▶ [EXTRACTED INFORMATION]
┄┄┄┄┄┄┄┄┄┄┄┄┄┄┄┄┄┄┄┄

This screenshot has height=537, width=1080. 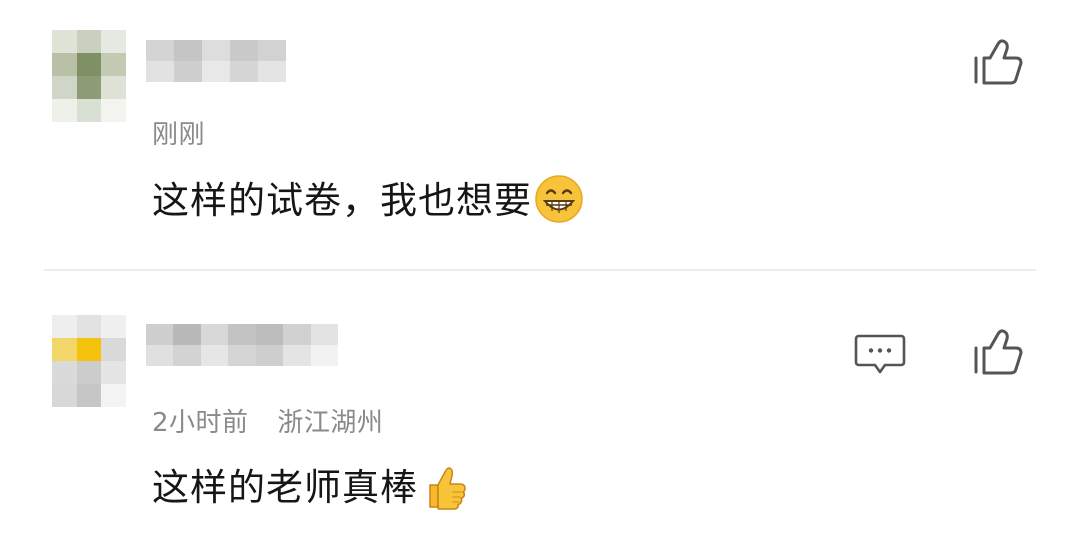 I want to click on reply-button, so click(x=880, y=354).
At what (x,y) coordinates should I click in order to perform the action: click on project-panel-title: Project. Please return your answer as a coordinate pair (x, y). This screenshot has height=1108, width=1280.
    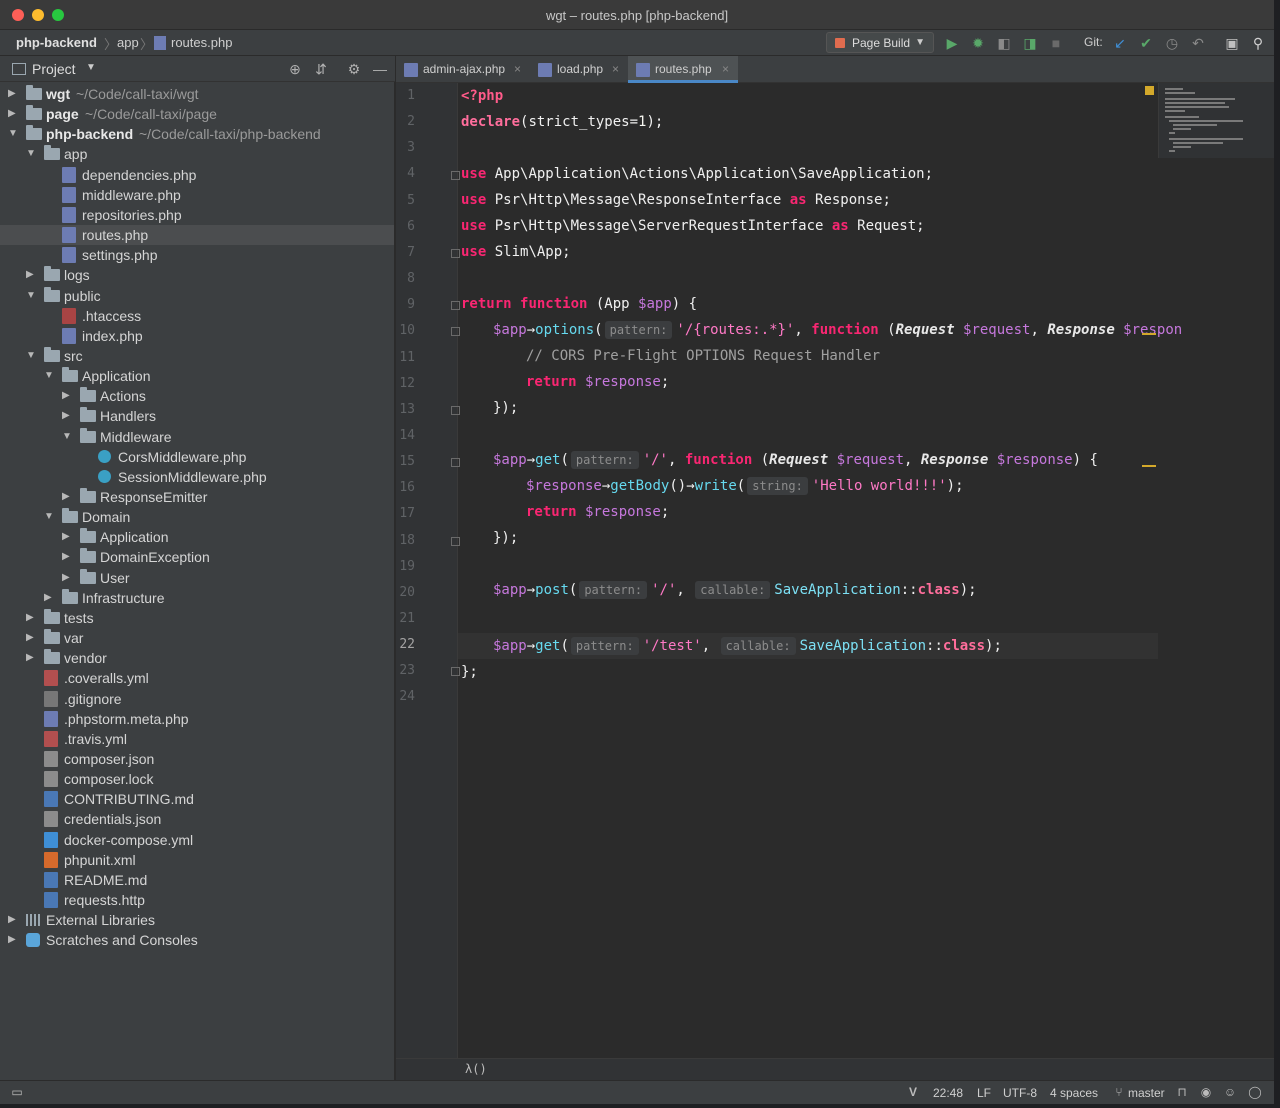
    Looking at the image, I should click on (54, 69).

┄┄┄┄┄┄┄┄┄┄┄┄┄┄┄┄┄┄┄┄

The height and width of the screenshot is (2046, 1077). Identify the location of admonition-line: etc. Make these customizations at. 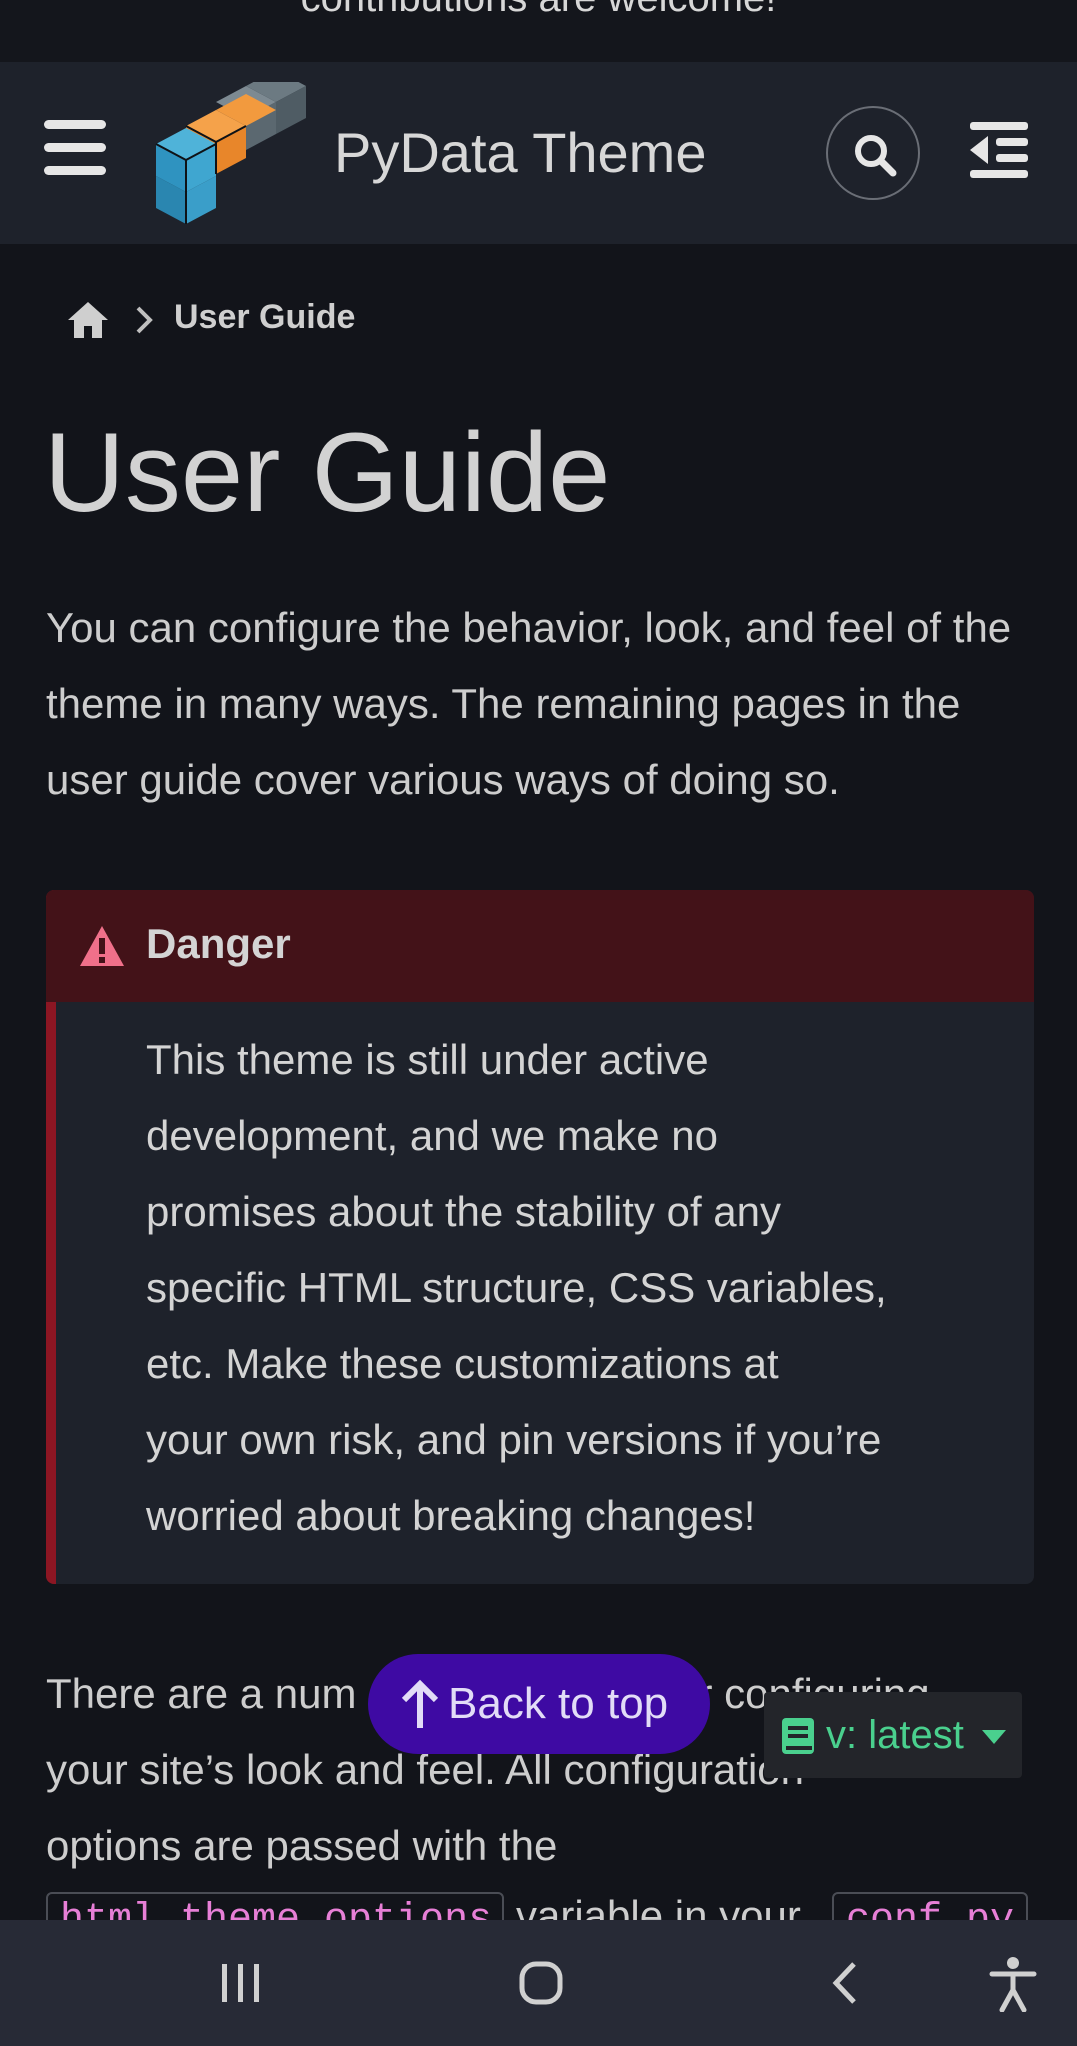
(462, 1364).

┄┄┄┄┄┄┄┄┄┄┄┄┄┄┄┄┄┄┄┄

▶ [ACTION ITEM] Convert the lines above, from the line containing "At what (x,y)" up to and including the line containing "Looking at the", into a JSON list of strings with one string per line and no blank lines. Leave the pictures out of the answer.

▶ [RESULT]
[
  "At what (x,y) coordinates should I click in order to perform the action: click on project-panel-title: Project. Please return your answer as a coordinate pair (x, y). This screenshot has height=1108, width=1280.",
  "    Looking at the image, I should click on (54, 69)."
]